It's going to be in the camera bag pocket I use for other critical cables from now on, ensuring that I always know where it's at, as well as making sure it comes with when I travel.

Sunday, October 25, 2020

What is this world coming to?

 Sunday Smithery getting perpetrated on two Sundays in a row?!?

(Relatedly, I really need to point the 100mm f/2.8L at more guns. That's a nice macro lens.)


Saint Crispin's Day

On this day six hundred and five years ago, the French got their crepes folded at Agincourt by a force of English yeoman archers and dismounted knights & men-at-arms.

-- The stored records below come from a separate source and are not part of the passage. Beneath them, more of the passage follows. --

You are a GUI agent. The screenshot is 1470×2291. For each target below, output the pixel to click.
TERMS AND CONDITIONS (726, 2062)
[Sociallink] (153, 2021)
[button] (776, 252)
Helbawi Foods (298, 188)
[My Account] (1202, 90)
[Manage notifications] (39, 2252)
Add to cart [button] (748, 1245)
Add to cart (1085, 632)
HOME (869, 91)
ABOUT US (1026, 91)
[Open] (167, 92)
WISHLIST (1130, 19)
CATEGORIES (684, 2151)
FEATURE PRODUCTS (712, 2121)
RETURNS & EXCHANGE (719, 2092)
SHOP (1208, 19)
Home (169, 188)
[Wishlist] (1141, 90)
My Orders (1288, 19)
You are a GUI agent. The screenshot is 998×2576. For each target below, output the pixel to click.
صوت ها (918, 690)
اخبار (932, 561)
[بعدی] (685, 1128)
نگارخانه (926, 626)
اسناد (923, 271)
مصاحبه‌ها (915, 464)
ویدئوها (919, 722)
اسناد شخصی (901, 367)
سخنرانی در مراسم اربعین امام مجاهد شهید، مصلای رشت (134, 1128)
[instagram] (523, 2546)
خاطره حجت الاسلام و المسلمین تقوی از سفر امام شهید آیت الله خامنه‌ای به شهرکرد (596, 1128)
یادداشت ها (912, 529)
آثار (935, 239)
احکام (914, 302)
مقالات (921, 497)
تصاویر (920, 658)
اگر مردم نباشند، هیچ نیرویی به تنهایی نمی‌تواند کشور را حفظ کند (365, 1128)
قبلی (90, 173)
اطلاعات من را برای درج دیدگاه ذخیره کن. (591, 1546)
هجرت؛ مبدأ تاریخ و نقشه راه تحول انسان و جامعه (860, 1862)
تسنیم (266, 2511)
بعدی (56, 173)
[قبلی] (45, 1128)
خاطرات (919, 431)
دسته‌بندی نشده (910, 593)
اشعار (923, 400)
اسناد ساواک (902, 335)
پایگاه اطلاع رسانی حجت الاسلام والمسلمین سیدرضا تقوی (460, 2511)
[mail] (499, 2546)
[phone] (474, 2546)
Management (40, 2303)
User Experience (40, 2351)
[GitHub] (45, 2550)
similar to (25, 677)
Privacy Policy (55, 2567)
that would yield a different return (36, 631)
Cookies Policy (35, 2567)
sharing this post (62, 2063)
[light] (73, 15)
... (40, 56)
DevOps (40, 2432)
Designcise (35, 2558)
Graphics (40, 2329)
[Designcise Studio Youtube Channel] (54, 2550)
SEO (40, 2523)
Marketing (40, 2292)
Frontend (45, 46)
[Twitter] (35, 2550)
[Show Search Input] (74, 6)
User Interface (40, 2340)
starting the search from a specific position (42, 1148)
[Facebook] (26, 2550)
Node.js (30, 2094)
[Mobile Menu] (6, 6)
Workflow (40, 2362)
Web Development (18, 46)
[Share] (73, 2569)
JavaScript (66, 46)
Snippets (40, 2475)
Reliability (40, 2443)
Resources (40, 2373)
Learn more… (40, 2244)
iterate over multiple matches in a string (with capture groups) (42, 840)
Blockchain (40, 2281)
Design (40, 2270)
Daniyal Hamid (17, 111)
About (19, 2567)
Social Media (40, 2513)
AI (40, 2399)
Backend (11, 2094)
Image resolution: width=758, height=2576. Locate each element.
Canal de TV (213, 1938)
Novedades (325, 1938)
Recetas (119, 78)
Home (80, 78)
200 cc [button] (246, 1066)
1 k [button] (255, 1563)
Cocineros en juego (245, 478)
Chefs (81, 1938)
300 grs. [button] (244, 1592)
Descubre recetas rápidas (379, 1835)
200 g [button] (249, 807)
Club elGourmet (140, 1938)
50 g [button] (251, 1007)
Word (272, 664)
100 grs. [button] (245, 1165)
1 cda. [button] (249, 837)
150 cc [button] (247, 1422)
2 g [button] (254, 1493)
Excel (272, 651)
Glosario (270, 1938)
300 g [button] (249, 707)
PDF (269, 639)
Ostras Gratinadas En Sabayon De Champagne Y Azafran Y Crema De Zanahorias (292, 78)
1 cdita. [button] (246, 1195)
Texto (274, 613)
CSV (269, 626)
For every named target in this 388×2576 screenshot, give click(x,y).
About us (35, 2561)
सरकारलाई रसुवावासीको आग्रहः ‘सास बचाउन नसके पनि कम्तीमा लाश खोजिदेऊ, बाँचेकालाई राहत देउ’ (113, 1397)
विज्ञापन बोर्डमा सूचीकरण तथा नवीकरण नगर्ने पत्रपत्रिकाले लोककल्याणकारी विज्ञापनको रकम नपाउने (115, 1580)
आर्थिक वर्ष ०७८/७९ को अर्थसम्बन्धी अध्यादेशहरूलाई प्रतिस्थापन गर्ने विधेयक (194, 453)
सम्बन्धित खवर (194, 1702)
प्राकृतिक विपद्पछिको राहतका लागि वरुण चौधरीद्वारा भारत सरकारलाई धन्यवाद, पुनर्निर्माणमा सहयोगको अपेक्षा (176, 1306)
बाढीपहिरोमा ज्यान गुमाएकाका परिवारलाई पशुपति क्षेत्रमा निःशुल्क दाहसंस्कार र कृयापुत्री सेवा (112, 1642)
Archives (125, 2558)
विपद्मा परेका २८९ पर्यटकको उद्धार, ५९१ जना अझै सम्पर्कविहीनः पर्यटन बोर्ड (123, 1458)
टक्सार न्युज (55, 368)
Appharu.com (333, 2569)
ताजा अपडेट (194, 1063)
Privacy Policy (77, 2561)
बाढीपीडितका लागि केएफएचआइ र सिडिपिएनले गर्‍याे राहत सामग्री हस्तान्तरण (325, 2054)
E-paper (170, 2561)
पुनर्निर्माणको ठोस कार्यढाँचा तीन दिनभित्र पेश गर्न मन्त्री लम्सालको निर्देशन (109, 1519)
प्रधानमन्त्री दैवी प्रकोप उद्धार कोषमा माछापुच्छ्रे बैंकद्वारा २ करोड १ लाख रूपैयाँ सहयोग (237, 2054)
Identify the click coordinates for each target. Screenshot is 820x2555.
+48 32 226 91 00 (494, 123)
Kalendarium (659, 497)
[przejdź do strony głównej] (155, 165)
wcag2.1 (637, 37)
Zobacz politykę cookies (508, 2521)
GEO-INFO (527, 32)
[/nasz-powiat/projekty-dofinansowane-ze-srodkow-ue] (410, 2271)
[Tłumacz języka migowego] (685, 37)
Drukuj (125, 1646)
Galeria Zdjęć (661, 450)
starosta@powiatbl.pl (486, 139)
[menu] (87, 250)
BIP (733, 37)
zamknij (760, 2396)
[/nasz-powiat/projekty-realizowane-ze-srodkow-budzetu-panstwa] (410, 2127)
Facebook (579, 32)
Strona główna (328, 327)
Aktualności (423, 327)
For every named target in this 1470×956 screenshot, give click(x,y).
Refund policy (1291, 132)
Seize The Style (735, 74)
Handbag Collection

The pre-battle speech Shakespeare put in the mouth of Hank the Fifth is one of the most epic locker room pep talks of all time, and Branagh's delivery of it in his cinematic adaptation of the play is pitch perfect. Better even...and it pains me as a good American to say this...than George C. Scott's famous speech in Patton.


Busman's Holiday

What does a research librarian do while she's laid off during the Time of the 'Rona?

Well, research.

"In the past I’ve had to remind student patrons that you can’t cite Wikipedia on research papers, and if they asked why, I never had a great answer, just something along the lines of, “Um, it’s kind of lazy, don’t you think?” But now I’d advise them to visit a Talk page or two to understand what research is. It’s not just looking online for stuff; it’s a process of assessment, of re-searching through what you’ve found to determine what’s superfluous, what’s missing and what requires thought. The nakedness of this process on Talk pages makes it accessible. Professional researchers can be precious about our work, but research is a skill we can and should all acquire, given the abundance of information and misinformation mixed up at our fingertips.

Plus, it feels great. Few things are as satisfying as uncovering a hard gem of truth in the shifting sands of opinion, politics and legend. I worked my way slowly through the Sichuan pepper entry, unraveling the truth of an assertion while waiting to hear back on job applications, adding a citation while my baby slept."

Automotif CXCII...

 1983-vintage W123 300D still out there as a daily driver.

Boasting 87 bhp and a monster 127 lb/ft of stump-pulling torque, they'll barely get close to a hundred mph on a slight downhill with a tailwind, but they're harder to kill than a cockroach.

 My dad's boss had a 240D of similar vintage, and I once had to drive it to a local service station to get a tire plugged.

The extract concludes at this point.